Jamaica has established the Tourism Resilience and Crisis Management Centre at the University of the West Indies, to help improve perceptions of risk and provide more accurate messaging that properly conveys [facts], while communicating how the rest of the world can respond. It’s a global centre, a repository of information on best practices against weather disruption; tracking them, providing information and guidance to countries about what to expect, anticipate, mitigate, manage and recover. And we’re excited about now setting up satellite centres all across the world, five of which will be completed by 2020. We want to set up one in Johannesburg, one in Abuja, one in Morocco.

Q: Where would you like to see more foreign investment in tourism? 

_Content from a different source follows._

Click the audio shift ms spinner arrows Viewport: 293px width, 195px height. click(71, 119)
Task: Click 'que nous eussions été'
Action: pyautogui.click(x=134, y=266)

A: The investment in tourism in the Caribbean has mostly been around the coastal areas. I think that the experiential tourism, which is now the driver of the new markets, requires investment in lots of cultural products and assets within the country. For example in gastronomy, building those food experiences, and enabling the highest quality presentation of food, and an infrastructure that will enable that presentation happen.

The second area that’s strong for investment is in health and wellness. It’s now the older people who are travelling more and who have more money to spend. And so we now have to build products for this aged traveller; silver tourism, as we call it. We have rich biodiversity in Jamaica, and a big cannabidiol market. Huge investment in these areas can bring enormous wealth to the communities in a safe and acceptable way. Not strictly speaking on the recreational cannabis side, but more in terms of the medical application. Eighty species of plants that have medicinal value are endemic to Jamaica. We also have two of the most potent hot springs in the Caribbean, arguably on our side of the world, with very high radiation levels.

Lastly, I think that the whole business of technology and investment in smart applications is another of the trends that the investment requirements for tourism is following. And I think in the case of in Jamaica, these are three big areas that we’re focusing on. 

Q: What are the latest tourism figures?

A: In 2016 we said we wanted to achieve 5 million visitors and earn $5bn in five years, and grow at a rate of 5%. Today, we’re 4.5 million visitors, we’re just on the edge of $4bn in earnings, and we’re growing at a rate of 7%. But with more people we need more products. So that’s why we’re calling for investment in for health and wellness, in entertainment and sports, and shopping and gastronomy.

The majority of our tourists are actually aged between 35 and 50. We have to build products to satisfy all demographics. We’ve made some fiscal arrangements to facilitate investment in shopping. The area of knowledge tourism is another opportunity. You could bring more visitors to learn English, as we’re a hub for that in Latin America. 

Q: What countries are you targeting for tourism?

A: Developing Chinese and Indian tourism is another huge area of interest for us. Those countries are going to dominate the future travel market, so we need to build products in relation to them, recognising their cultural nuances and passions. 

Currently, 80% of our visitors come from the US and Canada. Europe represents just about 10% or 15%. So we need more activity out of Asia, which requires us to adjust some geopolitical arrangements.